Посвящается памяти Петра Куркова, без которого я, наверное, никогда не взялся бы за перо
Часть первая
Вниз по кроличьей норе, или Туда и обратно
Глава 1
Судьба порой выбирает своим орудием неожиданные предметы. Сейчас эта роль досталась обычной тетрадке. Она коварно завалилась за письменный стол и никак не хотела оттуда извлекаться, несмотря на все усилия владельца, Николеньки Овчинникова, московского гимназиста тринадцати лет от роду. Тетрадь отражала атаки одну за другой. Сначала посмеялась над попыткой выцарапать ее из-за ножки стола с помощью карандаша, потом проигнорировала циркуль, а под конец, когда Николенька сумел подцепить беглянку линейкой, коварно за что-то зацепилась.

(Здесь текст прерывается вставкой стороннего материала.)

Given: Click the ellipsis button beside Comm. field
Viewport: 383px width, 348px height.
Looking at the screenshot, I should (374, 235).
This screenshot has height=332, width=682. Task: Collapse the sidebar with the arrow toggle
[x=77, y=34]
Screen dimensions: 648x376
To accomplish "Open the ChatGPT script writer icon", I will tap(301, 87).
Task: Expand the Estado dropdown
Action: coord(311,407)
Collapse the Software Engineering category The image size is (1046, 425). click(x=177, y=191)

Это стало последней каплей – Николенька встал, выпрямился, утер со лба трудовой пот и со вздохом признал свое поражение. Тетрадь надежно закрепилась на занятых позициях, и теперь приходилось менять стратегию – например, двигать стол.

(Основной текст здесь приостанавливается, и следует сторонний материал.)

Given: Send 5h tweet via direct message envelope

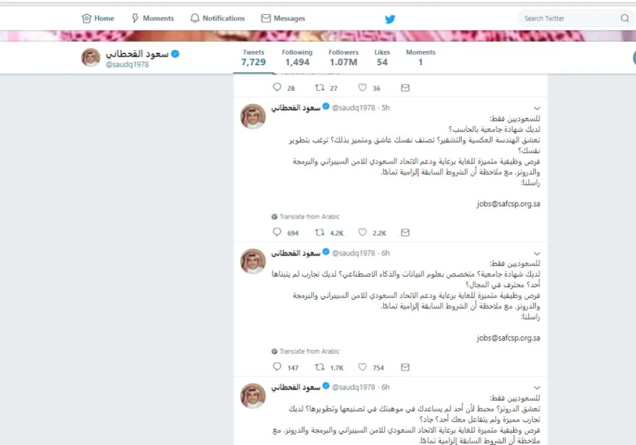Looking at the screenshot, I should tap(405, 232).
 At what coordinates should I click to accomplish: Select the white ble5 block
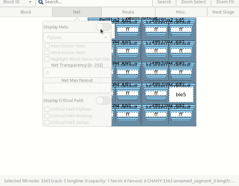click(x=181, y=95)
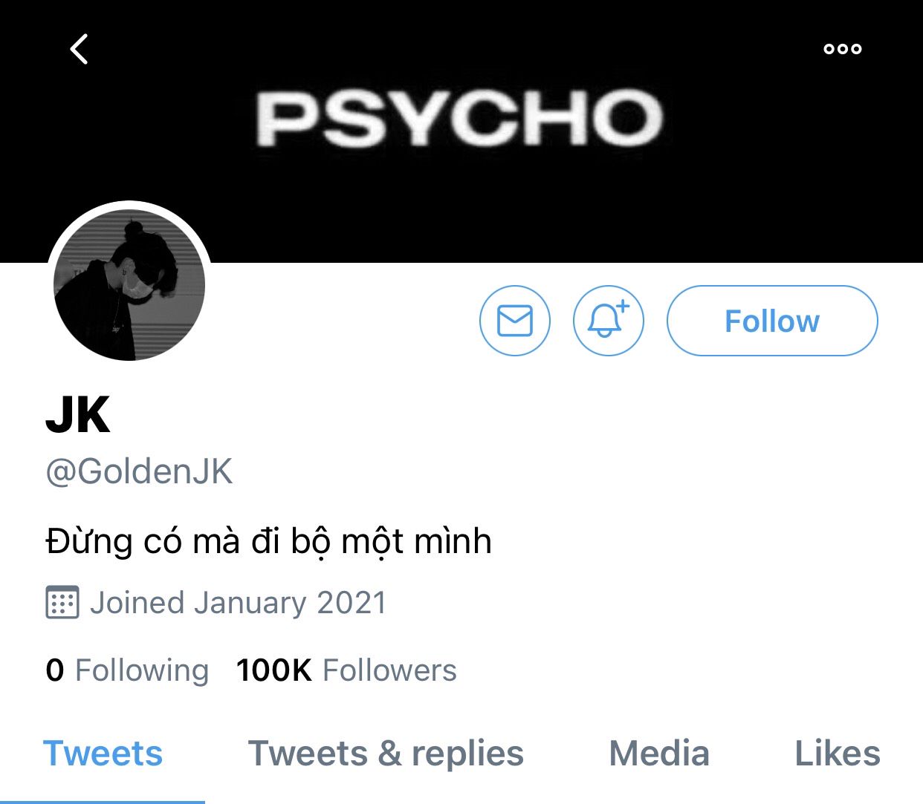Tap the back arrow
Image resolution: width=923 pixels, height=804 pixels.
click(x=80, y=49)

Николенька толкнул массивное дубовое сооружение – оно не шевельнулось ни на дюйм. Пришлось навалиться на него изо всех сил; что-то хрустнуло, и стол все-таки сдвинулся – на ладонь, не больше. Впрочем, теперь можно было забраться между ним и стеной и нащупать проклятую тетрадку.
Надо было поторопиться. Николеньке уже давно следовало поспешать в родную Пятую классическую гимназию. Опоздание был чревато записью в кондуит
[1]
, а это значит – оставят после уроков. А с учетом накопившихся уже грешков – могут и вовсе родителей вызвать. То есть не родителей, конечно, а дядю… но легче от этого не станет.
Нет, попадать в кондуит никак не стоило. Не то чтобы дядя Василий был как-то особо строг к мальчику – скорее уж наоборот. Дядя и сам был учителем, преподавал словесность в гимназии для девочек, и Николке никак не хотелось его расстраивать. Так что следовало поторопиться. Даже если выйти прямо сейчас – придется бежать со всех ног, и не дай бог налететь на кого-нибудь из гимназических церберов!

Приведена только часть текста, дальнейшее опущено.